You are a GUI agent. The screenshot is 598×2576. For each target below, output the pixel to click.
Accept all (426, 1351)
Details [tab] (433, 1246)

* * *

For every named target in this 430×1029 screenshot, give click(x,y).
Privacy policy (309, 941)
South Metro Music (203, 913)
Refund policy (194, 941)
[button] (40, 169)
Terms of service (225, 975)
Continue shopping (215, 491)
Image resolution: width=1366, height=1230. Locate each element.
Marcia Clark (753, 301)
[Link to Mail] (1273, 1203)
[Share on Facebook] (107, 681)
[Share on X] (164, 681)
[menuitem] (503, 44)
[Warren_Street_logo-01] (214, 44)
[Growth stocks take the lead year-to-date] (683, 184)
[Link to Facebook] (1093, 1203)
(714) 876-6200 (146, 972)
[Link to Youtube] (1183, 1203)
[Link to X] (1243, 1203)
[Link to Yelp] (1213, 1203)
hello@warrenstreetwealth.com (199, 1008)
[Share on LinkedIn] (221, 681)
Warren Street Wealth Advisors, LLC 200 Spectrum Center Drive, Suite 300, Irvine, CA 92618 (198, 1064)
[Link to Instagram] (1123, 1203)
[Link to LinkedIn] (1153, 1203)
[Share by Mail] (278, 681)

* * *

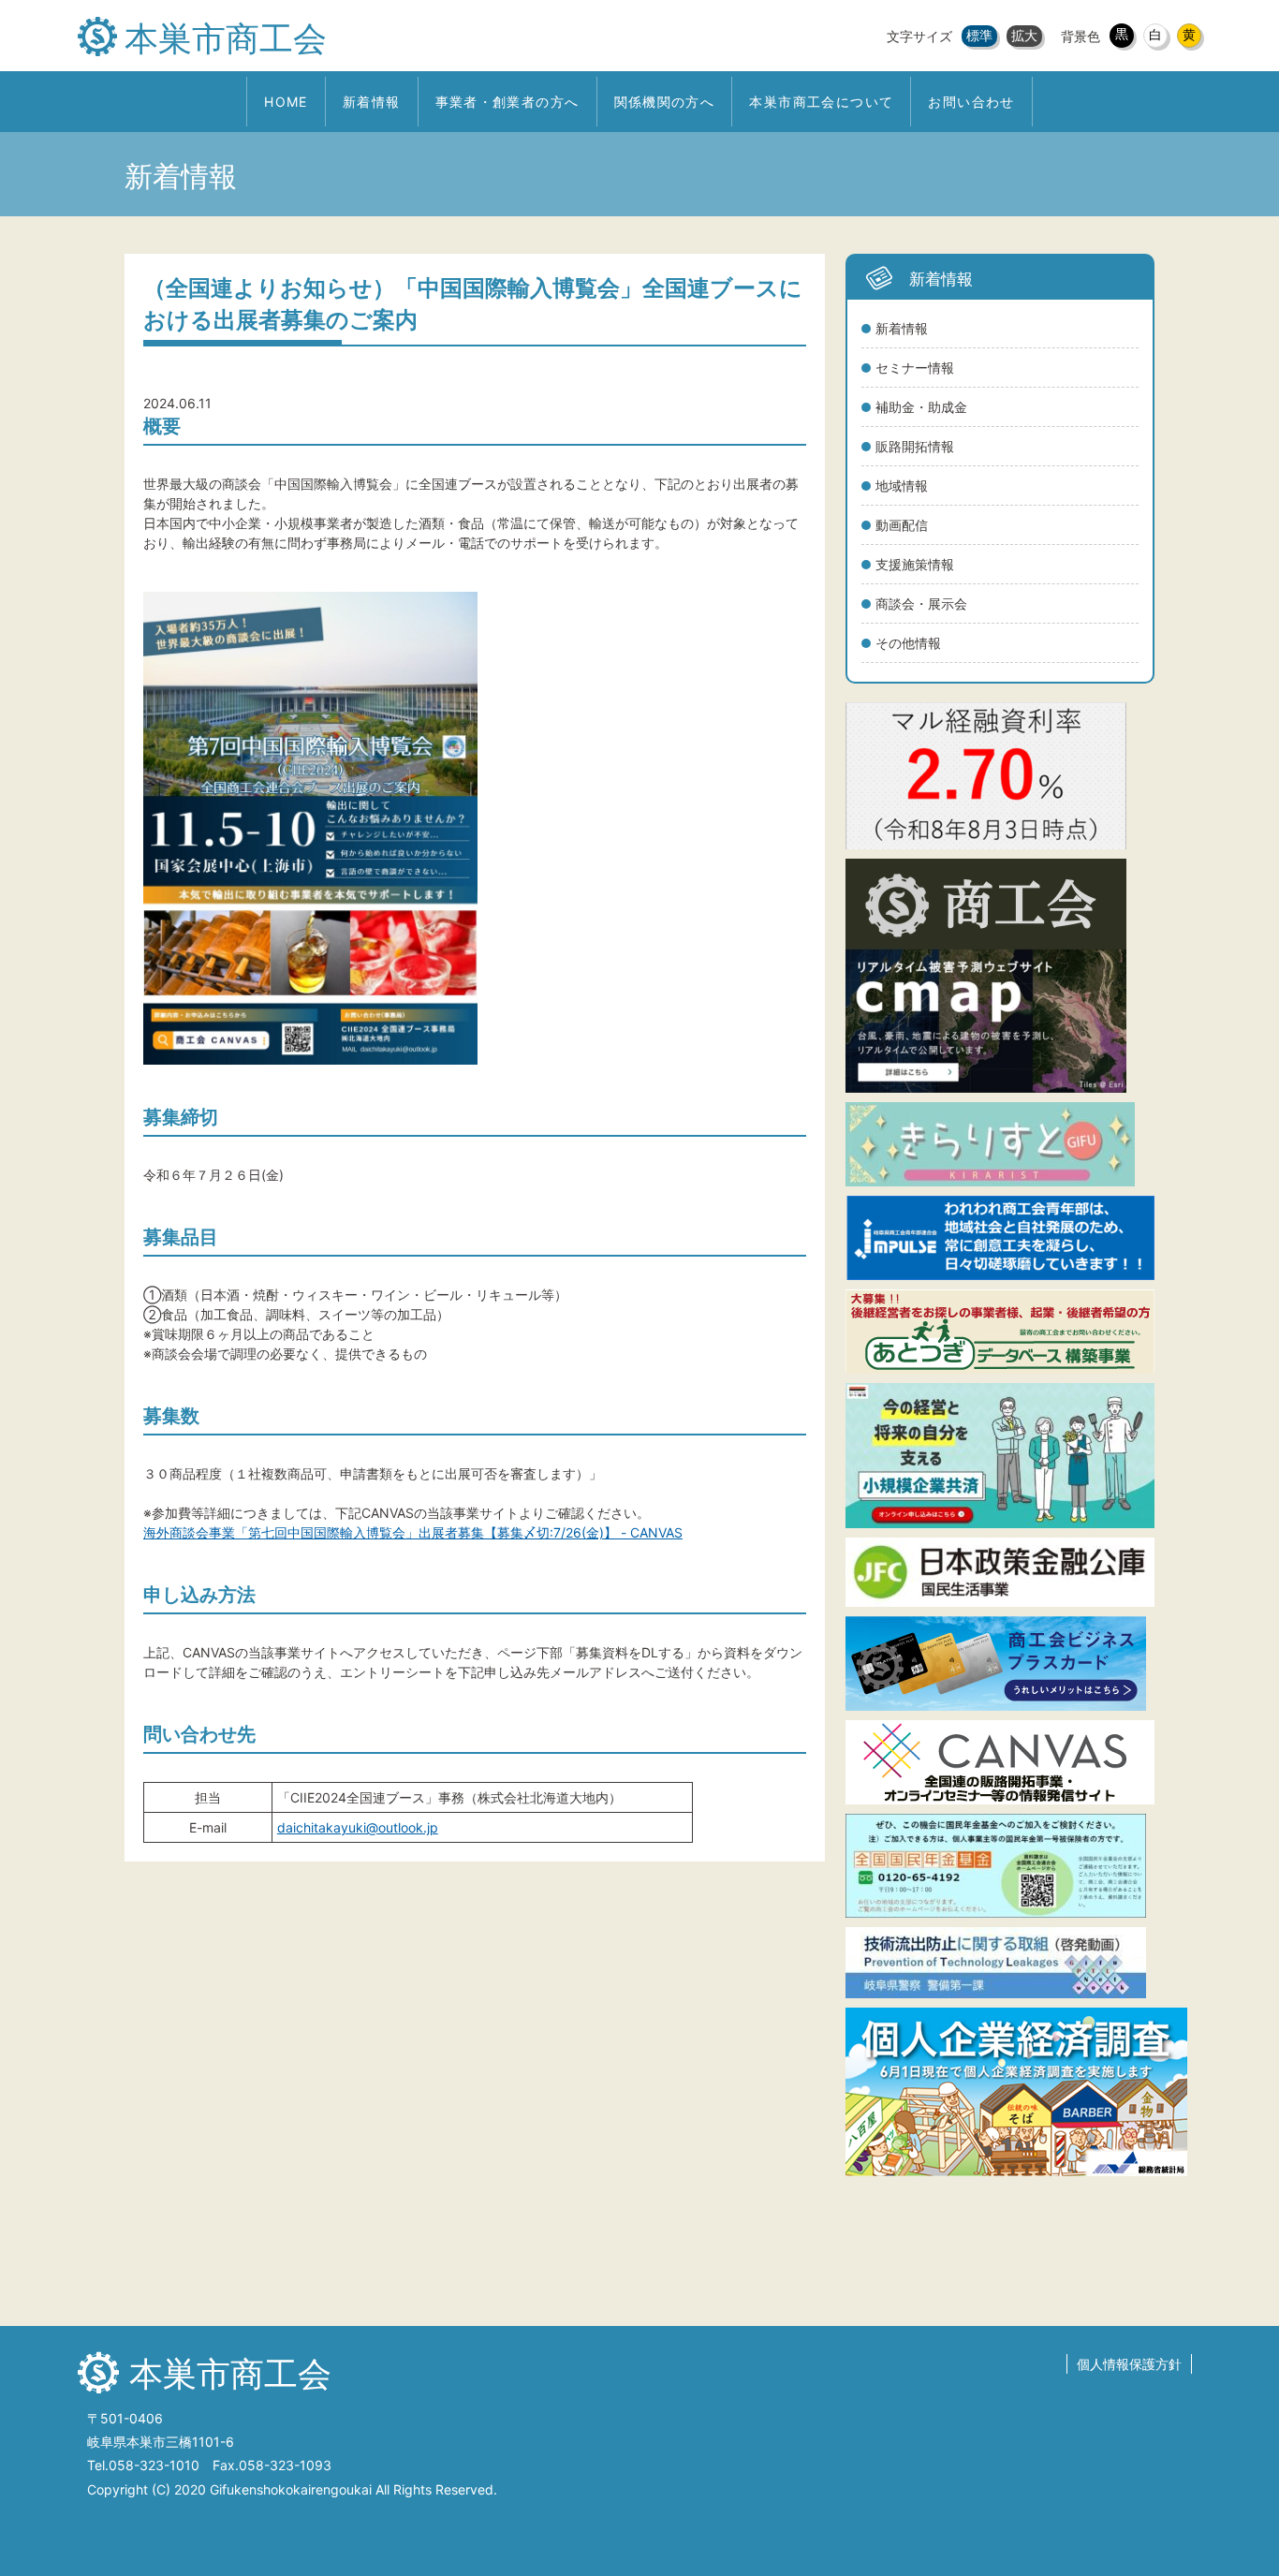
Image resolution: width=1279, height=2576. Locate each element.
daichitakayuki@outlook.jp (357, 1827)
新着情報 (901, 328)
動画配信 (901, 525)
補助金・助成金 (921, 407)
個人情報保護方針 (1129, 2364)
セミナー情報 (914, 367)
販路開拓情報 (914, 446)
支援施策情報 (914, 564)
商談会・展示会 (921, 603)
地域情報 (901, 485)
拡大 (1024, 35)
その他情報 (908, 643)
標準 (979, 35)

• Exercise: Write out exactly the lines above from the line with "Refund policy (194, 941)" through the line with "[Share on X] (164, 681)", both of them included, and leave out all other lines.

• Answer box:
Refund policy (194, 941)
[button] (40, 169)
Terms of service (225, 975)
Continue shopping (215, 491)
Image resolution: width=1366, height=1230. Locate each element.
Marcia Clark (753, 301)
[Link to Mail] (1273, 1203)
[Share on Facebook] (107, 681)
[Share on X] (164, 681)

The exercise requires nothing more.